Poor Hans Dort and his family were nearly as distressed as the besieged people of Leyden, for poverty stood at the door, hunger and sickness were within, and no ship was anywhere seen coming to bring help. The father, who was a linen-weaver, could no longer work in the great factory; the mother, who was a lace-maker, had to leave her work to nurse him; and the old woman could earn only a trifle by her knitting, being lame and feeble. Little Trudel did what she could,--sold the stockings to get bread and medicine, picked up wood for the fire, gathered herbs for the poor soup, and ran errands for the market-women, who paid her with unsalable fruit, withered vegetables, and now and then a bit of meat.
But market-day came but once a week; and it was very hard to find food for the hungry mouths meantime. The Dorts were too proud to beg, so they suffered in silence, praying that help would come before it was too late to save the sick and old.
No other picture in the quaint book interested Trudel so much as that of the siege of Leyden; and she went back to it, thinking over the story till hunger made her look about for something to eat as eagerly as the poor starving burghers.
"Here, child, is a good crust. It is too hard for me. I kept it for you; it's the last except that bit for your mother," said the old woman, pulling a dry crust from her jacket with a smile; for though starving herself, the brave old soul thought only of her darling.

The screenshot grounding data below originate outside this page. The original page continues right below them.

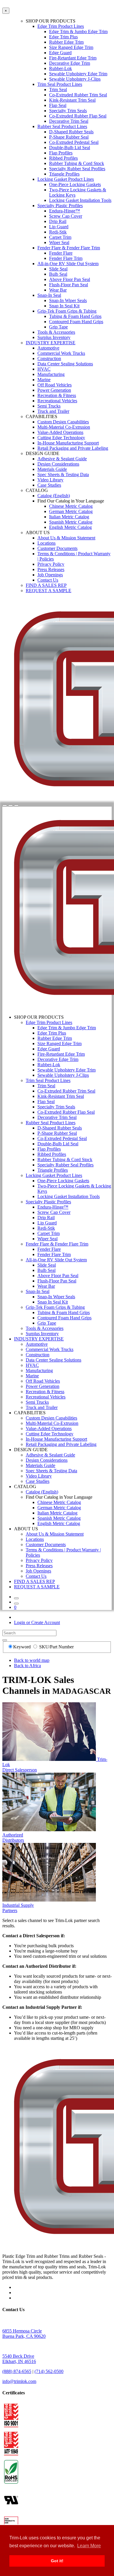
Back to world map (31, 1660)
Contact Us (47, 579)
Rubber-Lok (60, 68)
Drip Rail (57, 221)
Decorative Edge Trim (69, 63)
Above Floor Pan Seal (69, 279)
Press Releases (50, 569)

Trudel's little white teeth gnawed savagely at the hard bread, and Jan ate the crumbs as if he too needed food. As she saw him purring about her feet, there came into the child's head a sudden idea, born of the brave story and of the cares that made her old before her time.
"Poor Jan gets thinner and thinner every day. If we are to eat him, we must do it soon, or he will not be worth cooking," she said with a curious look on the face that used to be so round and rosy, and now was white, thin, and anxious.
"Bless the child! we won't eat the poor beast! but it would be kind to give him away to some one who could feed him well. Go now, dear, and get a jug of fresh water. The father will need it, and so will you, for that crust is a dry dinner for my darling."